Ex-C.I.A. Officer Suspected of Compromising Chinese Informants Is Arrested

By ADAM GOLDMAN JAN. 16, 2018

WASHINGTON — A former C.I.A. officer suspected of helping China identify the agency’s informants in that country has been arrested, the Justice Department said on Tuesday. Many of the informants were killed in a systematic dismantling of the C.I.A.’s spy network in China starting in 2010 that was one of the American government’s worst intelligence failures in recent years, several former intelligence officials have said.

The arrest of the former agent, Jerry Chun Shing Lee, 53, capped an intense F.B.I. investigation that began around 2012 after the C.I.A. began losing its informants in China. …

Mr. Lee, who left the C.I.A. in 2007 and was living in Hong Kong, was apprehended at Kennedy International Airport and charged in federal court in Northern Virginia with the unlawful retention of national defense information. …

More than a dozen C.I.A. informants were killed or imprisoned by the Chinese government. The extent to which the informant network was unraveled, reported last year by The New York Times, was a devastating setback for the C.I.A.

Here’s the FBI’s affidavit. Mr. Lee is described as a naturalized U.S. citizen.
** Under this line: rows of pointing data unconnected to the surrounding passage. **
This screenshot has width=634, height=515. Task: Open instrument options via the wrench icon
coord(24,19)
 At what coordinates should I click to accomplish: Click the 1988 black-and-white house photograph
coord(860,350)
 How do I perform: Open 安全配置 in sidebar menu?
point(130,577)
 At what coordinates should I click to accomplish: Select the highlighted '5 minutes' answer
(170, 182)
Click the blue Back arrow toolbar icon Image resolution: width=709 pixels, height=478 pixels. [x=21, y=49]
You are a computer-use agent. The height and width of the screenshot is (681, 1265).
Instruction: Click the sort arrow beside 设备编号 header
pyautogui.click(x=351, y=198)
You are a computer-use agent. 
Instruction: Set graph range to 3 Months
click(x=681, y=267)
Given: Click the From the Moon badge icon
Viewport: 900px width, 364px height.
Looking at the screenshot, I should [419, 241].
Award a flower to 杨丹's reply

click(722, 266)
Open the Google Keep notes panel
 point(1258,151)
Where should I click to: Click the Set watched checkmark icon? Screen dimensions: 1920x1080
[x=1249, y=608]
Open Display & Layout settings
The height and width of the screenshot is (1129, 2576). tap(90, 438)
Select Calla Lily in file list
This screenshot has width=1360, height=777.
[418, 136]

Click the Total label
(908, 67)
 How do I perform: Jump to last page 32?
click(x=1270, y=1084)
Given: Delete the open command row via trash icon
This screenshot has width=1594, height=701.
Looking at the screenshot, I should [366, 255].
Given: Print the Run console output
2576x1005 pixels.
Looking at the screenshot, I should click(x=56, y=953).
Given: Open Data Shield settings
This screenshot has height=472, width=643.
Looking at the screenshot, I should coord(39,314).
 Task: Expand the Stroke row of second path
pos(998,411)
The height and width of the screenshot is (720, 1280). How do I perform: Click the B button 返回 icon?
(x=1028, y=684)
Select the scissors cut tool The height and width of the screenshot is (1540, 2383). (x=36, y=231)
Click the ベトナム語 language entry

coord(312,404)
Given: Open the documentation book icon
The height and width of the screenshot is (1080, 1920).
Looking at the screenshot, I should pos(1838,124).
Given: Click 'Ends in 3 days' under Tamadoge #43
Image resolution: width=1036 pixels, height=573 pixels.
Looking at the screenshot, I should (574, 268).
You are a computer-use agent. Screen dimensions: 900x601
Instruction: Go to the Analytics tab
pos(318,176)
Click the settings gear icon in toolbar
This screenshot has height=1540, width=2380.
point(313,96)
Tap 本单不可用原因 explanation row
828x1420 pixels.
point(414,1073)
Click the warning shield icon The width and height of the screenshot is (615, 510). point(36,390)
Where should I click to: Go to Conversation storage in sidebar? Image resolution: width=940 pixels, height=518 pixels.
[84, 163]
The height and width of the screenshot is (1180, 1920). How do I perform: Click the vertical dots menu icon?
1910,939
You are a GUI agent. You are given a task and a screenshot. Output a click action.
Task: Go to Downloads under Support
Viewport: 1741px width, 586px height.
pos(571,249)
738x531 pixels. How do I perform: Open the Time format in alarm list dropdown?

One thing to keep in mind is that you ought to take with a grain of salt any particular theory about what just happened in any Spy vs. Spy stuff. There are still arguments over how to explain complex events during the time when James Jesus Angleton was the increasingly depressed CIA head of counter-intelligence who described his job as wandering around in “a wilderness of mirrors.”